83 Nothing of the sort appears in the affidavit. While the proposition contained in the question, and the assumption about what could reasonably have been expected of Ms Sansom, at the time, do not appeal to my sense of conventional behaviour, what is noteable about Ms Sansom’s answers is her readiness to claim to have done what it was suggested could have been expected of her in response to what she attributed to Mr Frost, and her subsequent change of position.

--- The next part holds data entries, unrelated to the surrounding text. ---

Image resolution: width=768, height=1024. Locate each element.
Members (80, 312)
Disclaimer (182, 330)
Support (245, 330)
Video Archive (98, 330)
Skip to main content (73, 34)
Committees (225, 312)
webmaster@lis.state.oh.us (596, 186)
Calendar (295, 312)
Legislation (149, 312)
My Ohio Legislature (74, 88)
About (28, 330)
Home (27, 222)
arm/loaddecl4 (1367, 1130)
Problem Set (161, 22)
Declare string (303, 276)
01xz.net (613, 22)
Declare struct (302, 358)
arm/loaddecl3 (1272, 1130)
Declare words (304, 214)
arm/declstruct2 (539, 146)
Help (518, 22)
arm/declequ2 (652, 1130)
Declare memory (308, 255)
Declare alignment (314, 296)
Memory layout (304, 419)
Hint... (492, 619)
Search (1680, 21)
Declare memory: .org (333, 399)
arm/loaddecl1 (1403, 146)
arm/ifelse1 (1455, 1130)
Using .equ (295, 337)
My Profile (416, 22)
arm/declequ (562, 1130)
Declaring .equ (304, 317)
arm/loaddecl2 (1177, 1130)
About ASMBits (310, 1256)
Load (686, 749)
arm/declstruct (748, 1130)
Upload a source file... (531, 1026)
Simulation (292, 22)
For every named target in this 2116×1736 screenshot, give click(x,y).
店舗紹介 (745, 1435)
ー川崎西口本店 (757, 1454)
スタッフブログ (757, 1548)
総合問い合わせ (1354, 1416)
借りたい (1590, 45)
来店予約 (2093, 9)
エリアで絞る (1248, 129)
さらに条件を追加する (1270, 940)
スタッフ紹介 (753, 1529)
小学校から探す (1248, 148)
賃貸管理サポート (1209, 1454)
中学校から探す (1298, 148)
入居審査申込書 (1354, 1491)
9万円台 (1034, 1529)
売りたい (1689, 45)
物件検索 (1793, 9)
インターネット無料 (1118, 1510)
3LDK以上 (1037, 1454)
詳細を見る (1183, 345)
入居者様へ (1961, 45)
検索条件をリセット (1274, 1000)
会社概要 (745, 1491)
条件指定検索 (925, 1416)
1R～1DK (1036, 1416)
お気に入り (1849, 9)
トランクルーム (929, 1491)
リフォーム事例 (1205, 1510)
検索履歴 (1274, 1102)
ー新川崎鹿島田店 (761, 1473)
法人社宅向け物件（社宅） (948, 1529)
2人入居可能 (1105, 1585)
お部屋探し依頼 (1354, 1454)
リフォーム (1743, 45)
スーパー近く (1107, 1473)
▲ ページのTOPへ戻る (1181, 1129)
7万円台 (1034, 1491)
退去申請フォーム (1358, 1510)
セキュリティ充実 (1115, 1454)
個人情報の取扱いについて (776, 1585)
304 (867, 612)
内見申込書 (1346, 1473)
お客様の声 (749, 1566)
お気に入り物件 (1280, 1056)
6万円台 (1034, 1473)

84 It was established that there had been a number of instances of dishonesty in her past; she had been convicted of a series of offences of fraud on the Commonwealth, in respect of claims for fuel rebate involving more that $200,000, over a four year period (these she insisted on characterising as “tax offences” and, therefore, of no consequence); she had given false evidence in those court proceedings and the Family Provision Act proceedings (although in re-examination it was suggested that her dishonesty in that respect was by omission rather than commission); when interviewed in respect of the fuel rebate claims by an excise officer, she gave a different (false) account in which she blamed the appellant, and falsely claimed that he had received the benefits; and she had (probably many years previously), forged her husband’s signature on a number of mortgage documents, in order to obtain funds for the appellant’s benefit. (It may be inferred that this was in relation to the appellant’s previous criminal changes, since she said it was for the purpose of bail and legal fees.)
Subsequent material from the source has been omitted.